Entries on target coordinates:
· · ·

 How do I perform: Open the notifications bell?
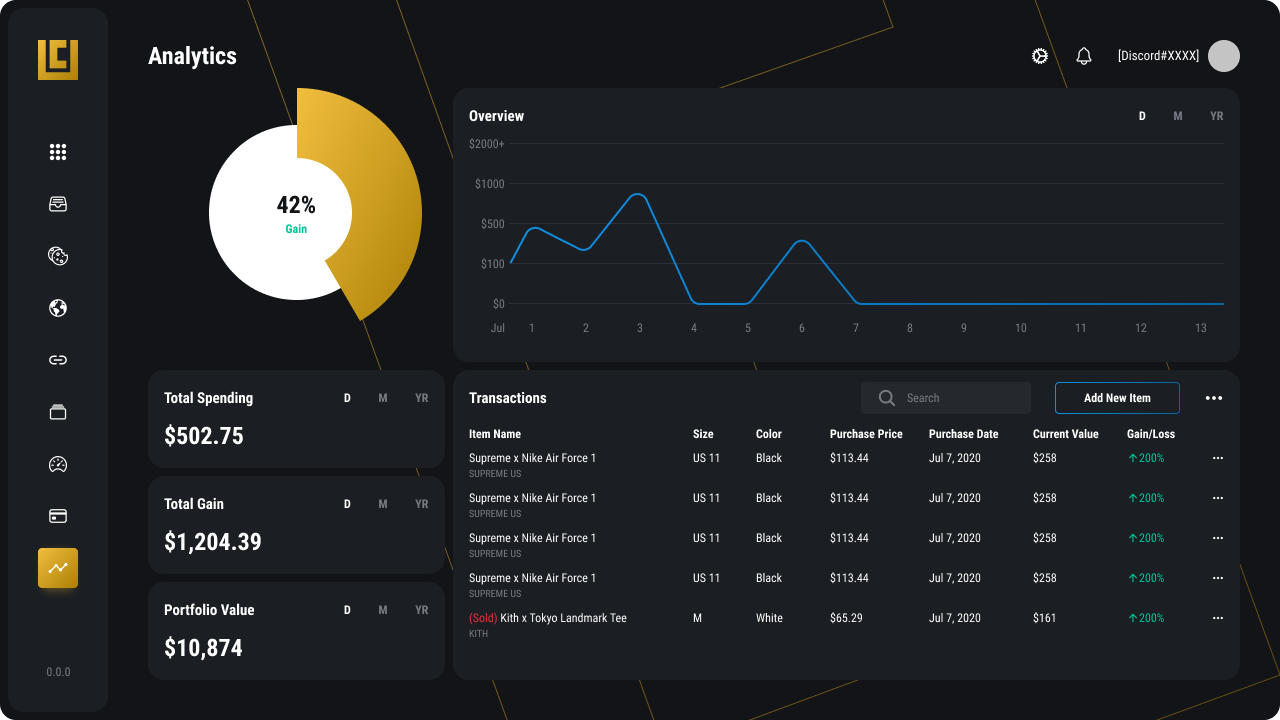click(1083, 56)
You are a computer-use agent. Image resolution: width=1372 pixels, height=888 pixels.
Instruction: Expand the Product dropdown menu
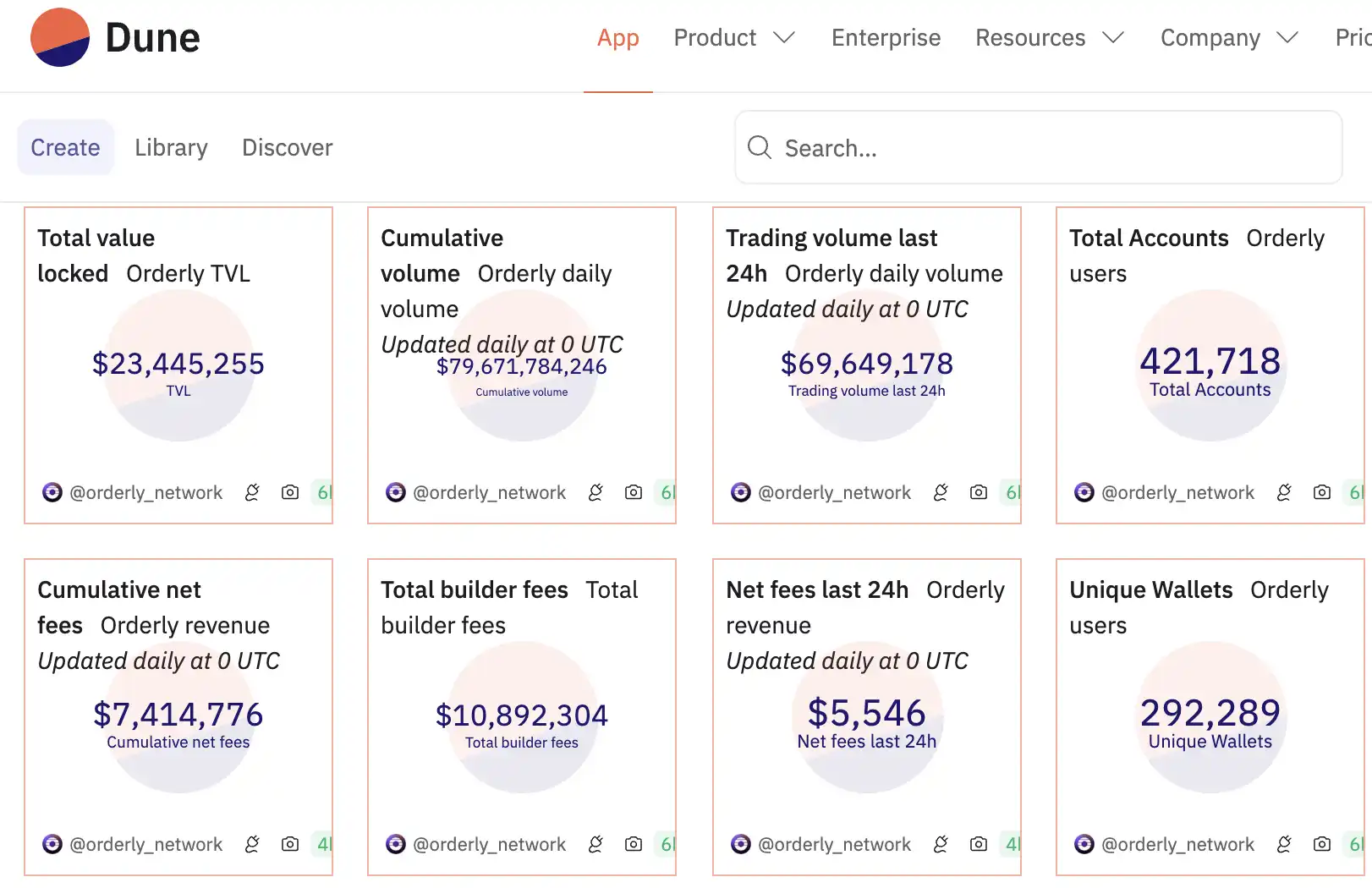click(x=733, y=38)
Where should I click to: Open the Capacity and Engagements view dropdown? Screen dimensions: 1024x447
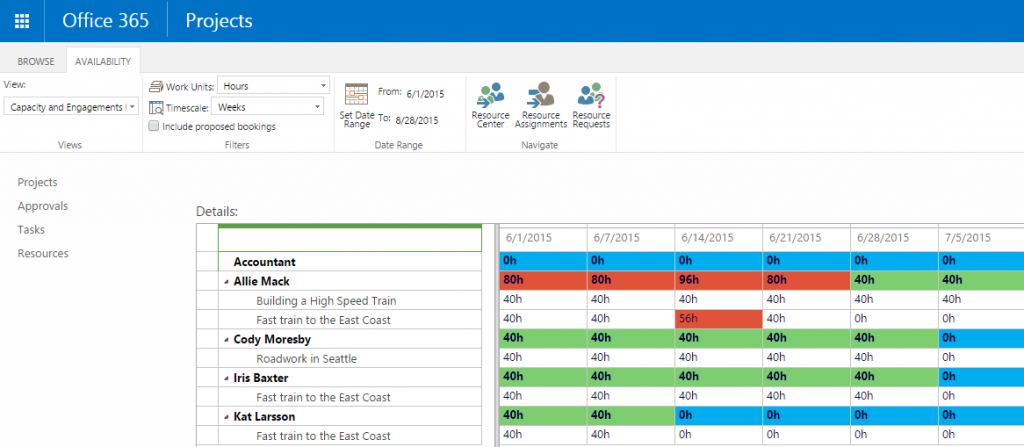(x=70, y=107)
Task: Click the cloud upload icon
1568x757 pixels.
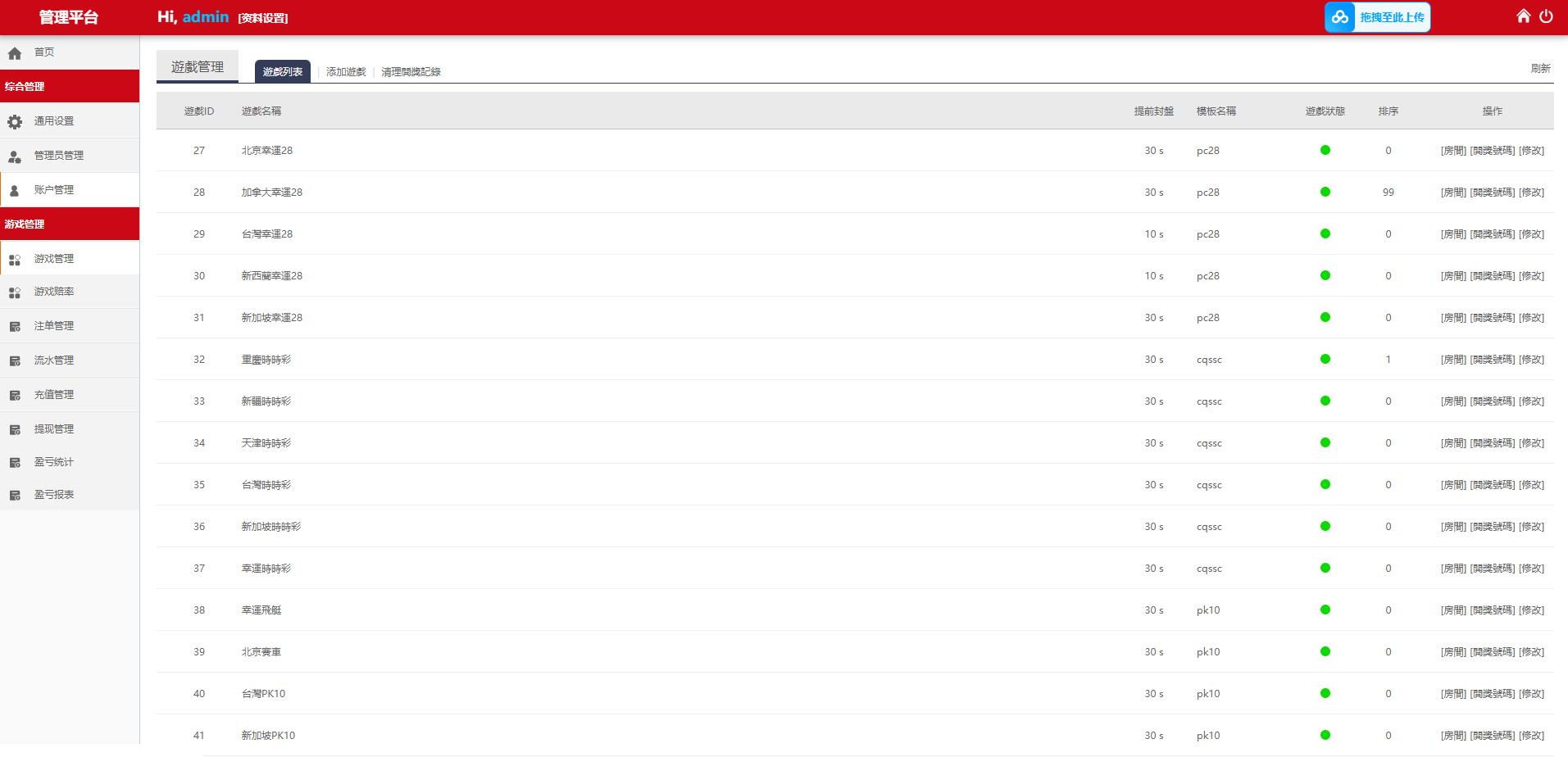Action: pyautogui.click(x=1339, y=17)
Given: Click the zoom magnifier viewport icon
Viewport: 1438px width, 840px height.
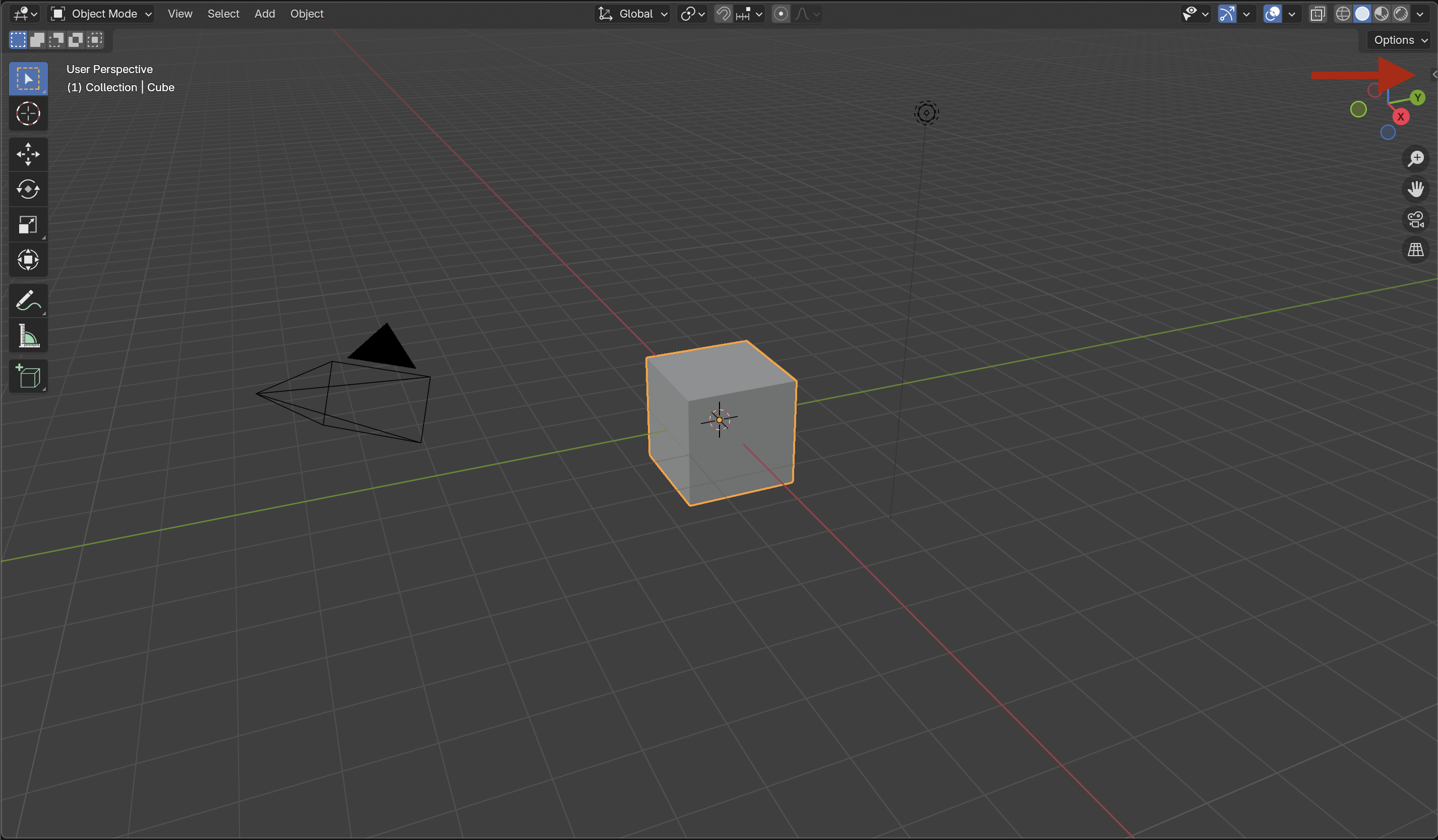Looking at the screenshot, I should point(1415,159).
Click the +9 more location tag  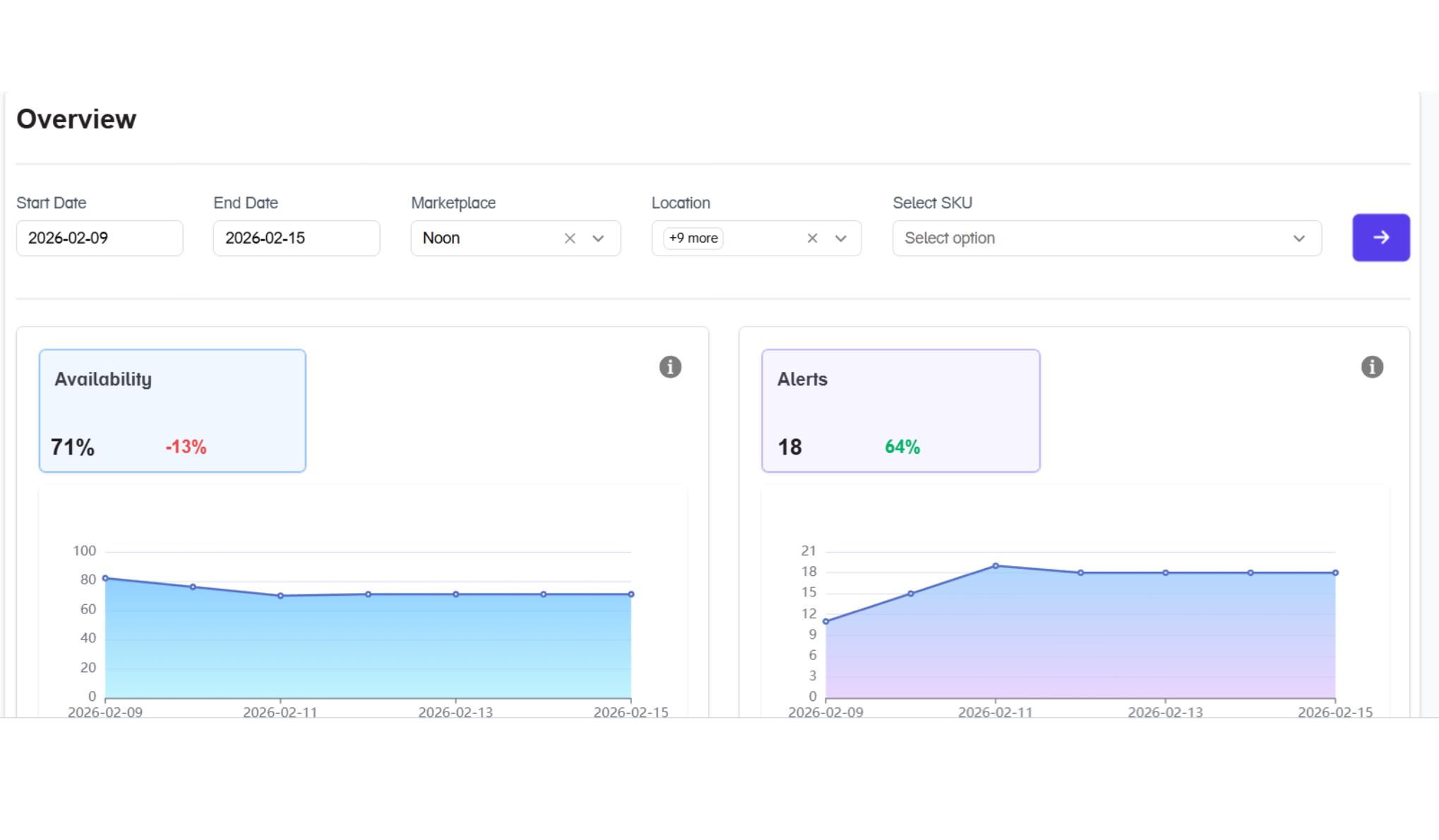693,239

· · ·

Task brief: Show each line of the records above that contains the string "width".

Problem solution:
You are a computer-use agent. Image resolution: width=1372 pixels, height=888 pixels.
Viewport: 1438px width, 840px height.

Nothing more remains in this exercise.